Nous retrouvons encore parmi nous, mais sous d’autres noms, amoindries et affaiblies, les causes qui ont interrompu et dénaturé, aux XIIe et XIIIe siècles, le travail et la liberté politiques. Les ennemis sont les mêmes ; mais leur puissance n’est plus la même. Les défaites, les courts triomphes, les espérances et les angoisses, enfin la force irrésistible de son développement intellectuel et matériel, ont instruit et éclairé la Révolution qui, tour à tour trahie par le roi, par l’Eglise et par la bourgeoisie, quelle avait, l’un après l’autre, appelés à son aide, en est enfin réduite heureusement à ne compter que sur elle-même. La bourgeoisie qui, au XIIe siècle, a proclamé la commune, ne peut se démentir aujourd’hui. Elle laissera faire, et elle laissera passer. Mais, comme au douzième siècle, elle ne rêve dans la Commune que cette politique. Cette classe, toute pénétrée de la tradition romaine, ne pourra jamais comprendre la fédération politique des communes : c’est là, pour elle, le comble de l’anarchie !
Cette oeuvre de fédéralisation incombe donc à une autre classe qui, par son instinct ou sa tradition, ne soit pas irréparablement attachée à un idéal qui contredise cette révolution nécessaire. La classe populaire, qui n’a jamais paru directement aux affaires publiques, qui jamais n’a eu l’occasion ou la volonté d’imprimer aux choses l’image de son idée personnelle, est-elle apte à cette oeuvre, et y est-elle préparée ? C’est encore à l’histoire de répondre. Son affirmation ou sa négation fera notre salut ou notre ruine. Qu’elle cherche donc sous les annales officielles cette nation immense, terrain patient ou trop fécond sur lequel se sont entassées de si lourdes tyrannies ou en qui se sont enracinées de si profond despotismes. Si le peuple, en France, n’a pas d’idée propre, si tant de douleurs, de désastres, n’ont pas réussi à lui faire une conscience, nos affaires sont dans un délabrement irréparable d’où elles ne se relèveront plus. Mais je crois, au contraire, que dans cette lente obscurité où il a végété pendant les siècles royalistes et bourgeois ce peuple ignoré a mystérieusement préparé le type nouveau sur lequel se refera une nouvelle société.
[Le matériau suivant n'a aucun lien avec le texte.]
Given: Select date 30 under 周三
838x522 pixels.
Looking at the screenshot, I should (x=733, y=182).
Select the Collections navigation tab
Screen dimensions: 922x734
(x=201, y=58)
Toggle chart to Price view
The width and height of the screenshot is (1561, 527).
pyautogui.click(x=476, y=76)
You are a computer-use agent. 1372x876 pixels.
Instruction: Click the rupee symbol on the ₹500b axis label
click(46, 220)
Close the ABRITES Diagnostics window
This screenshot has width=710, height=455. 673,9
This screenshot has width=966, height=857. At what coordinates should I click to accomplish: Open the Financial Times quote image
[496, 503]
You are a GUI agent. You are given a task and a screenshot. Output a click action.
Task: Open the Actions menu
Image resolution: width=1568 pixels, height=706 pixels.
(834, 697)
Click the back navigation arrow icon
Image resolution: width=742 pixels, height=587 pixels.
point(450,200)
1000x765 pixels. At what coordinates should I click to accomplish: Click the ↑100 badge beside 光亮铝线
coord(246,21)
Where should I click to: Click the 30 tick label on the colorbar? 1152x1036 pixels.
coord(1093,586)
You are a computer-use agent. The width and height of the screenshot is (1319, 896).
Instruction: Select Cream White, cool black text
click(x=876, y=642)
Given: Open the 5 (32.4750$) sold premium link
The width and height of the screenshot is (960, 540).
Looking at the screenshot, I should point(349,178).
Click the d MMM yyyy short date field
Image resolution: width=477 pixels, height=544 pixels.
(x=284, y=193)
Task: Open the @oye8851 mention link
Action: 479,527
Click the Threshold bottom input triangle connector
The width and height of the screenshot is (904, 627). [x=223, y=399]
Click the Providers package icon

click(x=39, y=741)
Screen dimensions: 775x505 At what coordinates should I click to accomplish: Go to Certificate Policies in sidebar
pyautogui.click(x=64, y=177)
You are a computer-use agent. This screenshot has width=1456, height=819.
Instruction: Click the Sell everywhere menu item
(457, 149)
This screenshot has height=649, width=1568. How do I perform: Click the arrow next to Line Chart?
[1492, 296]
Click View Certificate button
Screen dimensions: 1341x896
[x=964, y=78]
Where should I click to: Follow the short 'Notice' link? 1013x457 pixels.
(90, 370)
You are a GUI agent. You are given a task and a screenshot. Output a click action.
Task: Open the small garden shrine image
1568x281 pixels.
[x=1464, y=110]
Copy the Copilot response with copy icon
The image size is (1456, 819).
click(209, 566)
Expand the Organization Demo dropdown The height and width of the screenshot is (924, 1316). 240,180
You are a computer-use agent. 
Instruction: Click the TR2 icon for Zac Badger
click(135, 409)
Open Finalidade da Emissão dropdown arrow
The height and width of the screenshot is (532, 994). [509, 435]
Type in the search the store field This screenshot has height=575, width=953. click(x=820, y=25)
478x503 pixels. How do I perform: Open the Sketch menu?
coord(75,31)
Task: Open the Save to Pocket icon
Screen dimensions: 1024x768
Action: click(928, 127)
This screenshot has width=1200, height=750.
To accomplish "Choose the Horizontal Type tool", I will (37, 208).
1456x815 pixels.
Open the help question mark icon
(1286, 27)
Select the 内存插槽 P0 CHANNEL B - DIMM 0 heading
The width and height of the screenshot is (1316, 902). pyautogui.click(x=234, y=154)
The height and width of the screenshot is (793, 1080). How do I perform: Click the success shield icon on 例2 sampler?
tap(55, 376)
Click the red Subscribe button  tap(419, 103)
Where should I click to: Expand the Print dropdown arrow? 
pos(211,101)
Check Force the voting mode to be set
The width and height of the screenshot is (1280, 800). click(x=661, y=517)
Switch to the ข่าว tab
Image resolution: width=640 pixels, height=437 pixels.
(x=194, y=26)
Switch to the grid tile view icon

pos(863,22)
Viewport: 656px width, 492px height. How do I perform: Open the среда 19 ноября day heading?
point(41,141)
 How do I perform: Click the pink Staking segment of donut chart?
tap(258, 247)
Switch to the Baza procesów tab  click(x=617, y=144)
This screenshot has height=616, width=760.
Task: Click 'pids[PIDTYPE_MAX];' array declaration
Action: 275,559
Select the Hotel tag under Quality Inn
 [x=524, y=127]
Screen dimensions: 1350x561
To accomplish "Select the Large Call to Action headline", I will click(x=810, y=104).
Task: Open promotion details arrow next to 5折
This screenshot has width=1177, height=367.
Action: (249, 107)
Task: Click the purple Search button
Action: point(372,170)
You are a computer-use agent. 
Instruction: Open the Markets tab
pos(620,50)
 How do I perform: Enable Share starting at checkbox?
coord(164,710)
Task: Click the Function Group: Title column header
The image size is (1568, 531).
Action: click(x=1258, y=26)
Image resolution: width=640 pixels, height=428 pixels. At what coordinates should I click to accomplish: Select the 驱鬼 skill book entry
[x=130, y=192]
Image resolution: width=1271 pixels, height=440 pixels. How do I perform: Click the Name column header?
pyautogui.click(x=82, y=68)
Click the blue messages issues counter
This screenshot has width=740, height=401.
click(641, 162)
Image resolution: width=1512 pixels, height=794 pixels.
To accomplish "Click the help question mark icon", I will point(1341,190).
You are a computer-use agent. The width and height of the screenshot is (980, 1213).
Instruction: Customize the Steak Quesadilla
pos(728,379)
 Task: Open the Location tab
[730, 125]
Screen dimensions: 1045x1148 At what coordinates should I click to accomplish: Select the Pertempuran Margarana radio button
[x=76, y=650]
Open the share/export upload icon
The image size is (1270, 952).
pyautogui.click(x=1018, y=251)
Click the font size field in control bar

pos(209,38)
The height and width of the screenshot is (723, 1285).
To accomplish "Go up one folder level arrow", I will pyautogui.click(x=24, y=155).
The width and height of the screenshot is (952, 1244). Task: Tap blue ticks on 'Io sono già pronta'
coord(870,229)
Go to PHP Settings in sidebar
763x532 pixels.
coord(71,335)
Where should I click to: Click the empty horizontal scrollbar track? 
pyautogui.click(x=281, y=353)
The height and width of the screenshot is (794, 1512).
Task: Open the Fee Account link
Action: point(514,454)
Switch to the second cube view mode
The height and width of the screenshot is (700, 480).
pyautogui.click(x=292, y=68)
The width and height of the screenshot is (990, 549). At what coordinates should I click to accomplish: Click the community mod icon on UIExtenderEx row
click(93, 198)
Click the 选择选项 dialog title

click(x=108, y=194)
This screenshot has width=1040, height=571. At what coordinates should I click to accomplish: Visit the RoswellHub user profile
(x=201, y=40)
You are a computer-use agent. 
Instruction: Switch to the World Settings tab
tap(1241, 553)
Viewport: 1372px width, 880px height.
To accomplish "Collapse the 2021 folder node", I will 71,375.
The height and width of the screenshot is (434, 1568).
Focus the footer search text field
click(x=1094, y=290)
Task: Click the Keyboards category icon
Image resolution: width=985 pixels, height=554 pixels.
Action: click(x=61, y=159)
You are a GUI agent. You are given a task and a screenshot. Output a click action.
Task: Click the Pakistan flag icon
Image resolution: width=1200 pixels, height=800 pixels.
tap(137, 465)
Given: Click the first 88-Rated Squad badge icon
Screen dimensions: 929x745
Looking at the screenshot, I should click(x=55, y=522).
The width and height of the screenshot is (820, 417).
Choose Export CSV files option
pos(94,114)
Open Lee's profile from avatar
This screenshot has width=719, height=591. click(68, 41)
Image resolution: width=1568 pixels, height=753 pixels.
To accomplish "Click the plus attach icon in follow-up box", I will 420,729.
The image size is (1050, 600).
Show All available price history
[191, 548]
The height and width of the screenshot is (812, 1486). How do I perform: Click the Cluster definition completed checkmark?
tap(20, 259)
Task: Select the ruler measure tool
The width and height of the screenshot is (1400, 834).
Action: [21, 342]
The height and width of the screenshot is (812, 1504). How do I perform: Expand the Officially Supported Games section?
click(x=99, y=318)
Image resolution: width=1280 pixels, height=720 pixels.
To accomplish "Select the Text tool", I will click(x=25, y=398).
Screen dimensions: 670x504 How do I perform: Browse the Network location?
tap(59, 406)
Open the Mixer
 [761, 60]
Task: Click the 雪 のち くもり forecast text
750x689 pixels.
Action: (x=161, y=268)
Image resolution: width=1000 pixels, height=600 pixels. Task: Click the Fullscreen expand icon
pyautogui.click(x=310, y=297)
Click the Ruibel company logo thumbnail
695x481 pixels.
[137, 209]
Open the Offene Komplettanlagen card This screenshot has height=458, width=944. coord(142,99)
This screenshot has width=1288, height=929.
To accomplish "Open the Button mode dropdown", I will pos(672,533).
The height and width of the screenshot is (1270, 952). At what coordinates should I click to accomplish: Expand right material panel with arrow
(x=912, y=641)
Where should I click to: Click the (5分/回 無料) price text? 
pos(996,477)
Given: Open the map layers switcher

Les révolutions bourgeoises ont été, jusqu’à ce jour, frappées d’incapacité. Elles ont généreusement annoncé les meilleurs principes et les idées les plus révolutionnaires ; elles n’ont pas su, elles n’ont pas pu, ou elles n’ont pas voulu les réaliser. Son égoïsme a averti la bourgeoisie qu’au triomphe des doctrines proposées témérairement au peuple, elle perdrait le profit de la Révolution, et ce profit, quel était-il ? De remplacer, dans sa puissance, la caste que le peuple l’avait aidé à renverser ? Je ne dis pas que cet égoïsme fût raisonné, fût volontaire ; il était instinctif. Ni les vertus, ni les hommes extraordinaires n’ont manqué à la bourgeoisie ; mais ces révolutions, faites pompeusement au nom de la liberté, contenaient en elles-mêmes un principe contradictoire qui les démentait et devait finir par les détruire. La conception romaine de l’unité impériale et de la centralisation obsède fatalement l’esprit de cette clase, qui n’a jamais pu s’en affranchir, et s’y est obstinée jusqu’à méconnaître ses propres intérêts et à les sacrifier à l’autorité d’un maître. La postérité des Gallo-Romains, habituée à la liberté civile des municipes, a toujours tenu en défiance la liberté politique. Si l’on trouve, au XIIIe siècle, de véritables confédérations de villes libres, c’est dans les pays germaniques, qui n’ont pas subi directement l’éducation romaine ; et encore faut-il observer que, dans le principe, la plupart de ces confédérations avaient plutôt pour objet la garantie de la liberté civile que la garantie de la liberté politique.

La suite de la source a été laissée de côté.